Given a target domain passage $p$ at inference time, an ordered sequence $(s_{f},s_{l},[SEP],a,[SEP],q)$ is sampled from $g$ using top-$k$ top-$p$ sampling (Holtzman et al., 2020), which has been shown to yield better training examples than greedy or beam search decoding due to greater sample diversity (Sultan et al., 2020).

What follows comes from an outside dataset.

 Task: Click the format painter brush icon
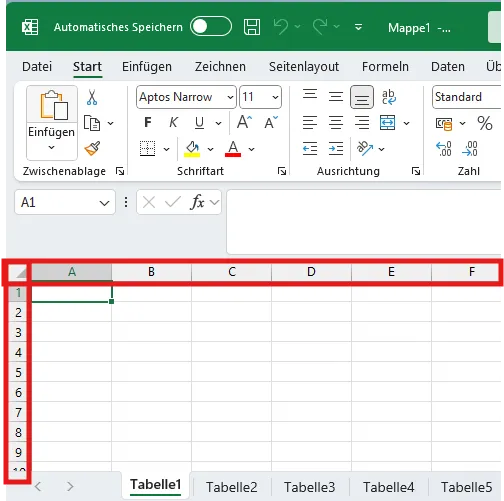(92, 148)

From this generated sequence, we create positive synthetic training examples for both passage retrieval: $(q,p)$ and MRC: $(p,q,a)$, where $s_{f}$ and $s_{l}$ are used to locate $a$ in $p$. Table 1 shows two examples generated by our generator from a passage in the CORD-19 collection (Wang et al., 2020).

As stated before, we use DPR (Karpukhin et al., 2020) as our base retrieval model. While other competitive methods such as ColBERT (Khattab and Zaharia, 2020) exist, DPR offers a number of advantages in real-time settings as well as in our target scenario where retrieval is only a component in a larger ORQA pipeline. For example, by compressing each passage down to a single vector representation, DPR can operate with significantly less memory. It is also a faster model for several reasons, including not having a separate re-ranking module.

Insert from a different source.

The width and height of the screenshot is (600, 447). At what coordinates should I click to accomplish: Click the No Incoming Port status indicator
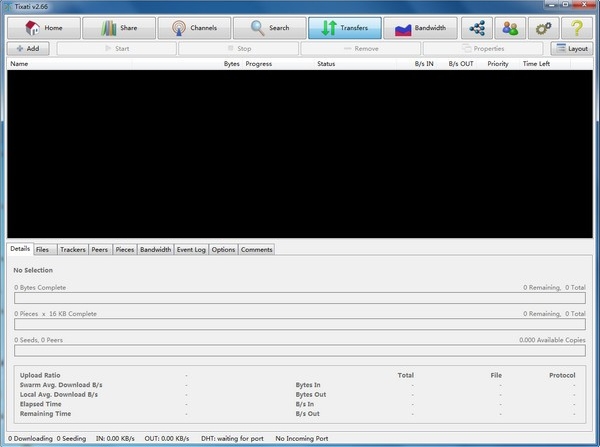pos(307,439)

For target domain supervision of DPR, we fine-tune its off-the-shelf open domain instance with synthetic examples. At each iteration, a set of questions is randomly sampled from the generated dataset. Following Karpukhin et al. (2020), we also use in-batch negatives for training. We refer the reader to their article for details on DPR supervision. We call this final model the Adapted DPR model.

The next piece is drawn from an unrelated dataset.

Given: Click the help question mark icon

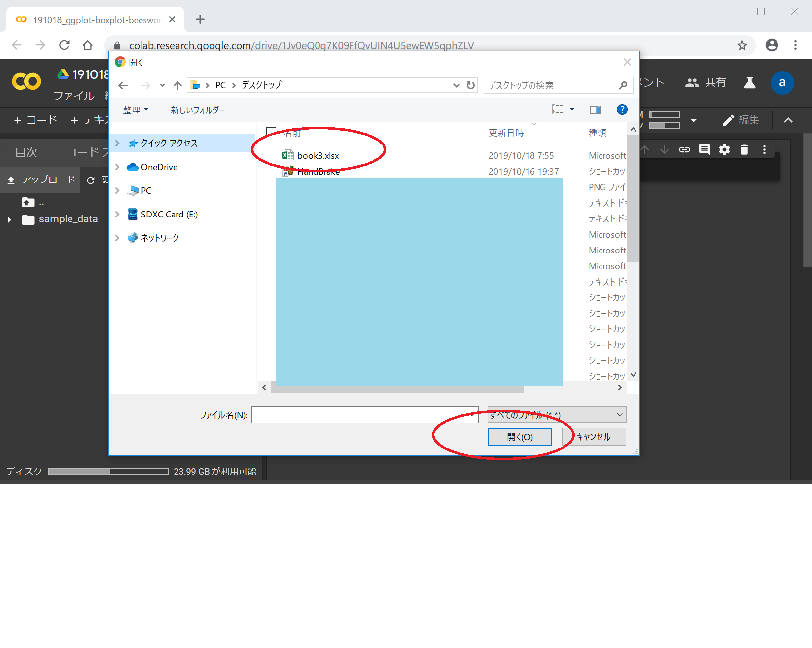Looking at the screenshot, I should [622, 109].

For MRC, we adopt the now standard approach of  Devlin et al. (2019) that (i) starts from a pre-trained transformer language model (LM), (ii) adds two pointer networks atop the final transformer layer to predict the start and end positions of the answer phrase, and (iii) fine-tunes the entire network with annotated MRC examples. We choose RoBERTa (Liu et al., 2019a) as our base LM. Given our out-of-domain target setting, we fine-tune it in two stages as follows.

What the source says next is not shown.